Goal: From the items below, extract every line that contains the string "screenshot", treating uppercase and lowercase as different, and copy each one unchanged.

Data provided:
━━━━━━━━

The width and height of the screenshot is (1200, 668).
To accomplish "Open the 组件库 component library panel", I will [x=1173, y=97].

━━━━━━━━

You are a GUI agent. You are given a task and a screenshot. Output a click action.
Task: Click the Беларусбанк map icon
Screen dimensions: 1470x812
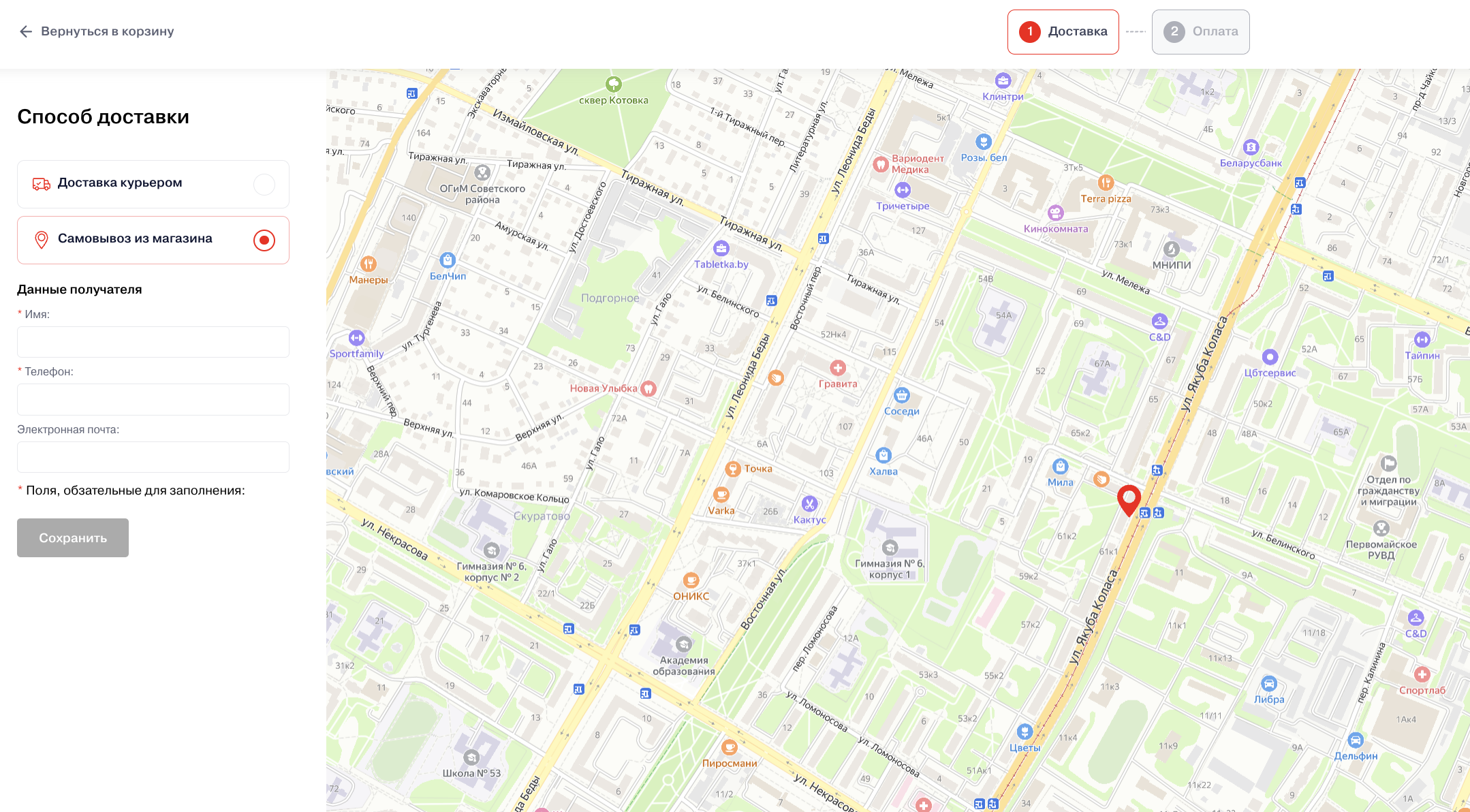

━━━━━━━━

Written reply:
The width and height of the screenshot is (1200, 668).
You are a GUI agent. You are given a task and a screenshot. Output a click action.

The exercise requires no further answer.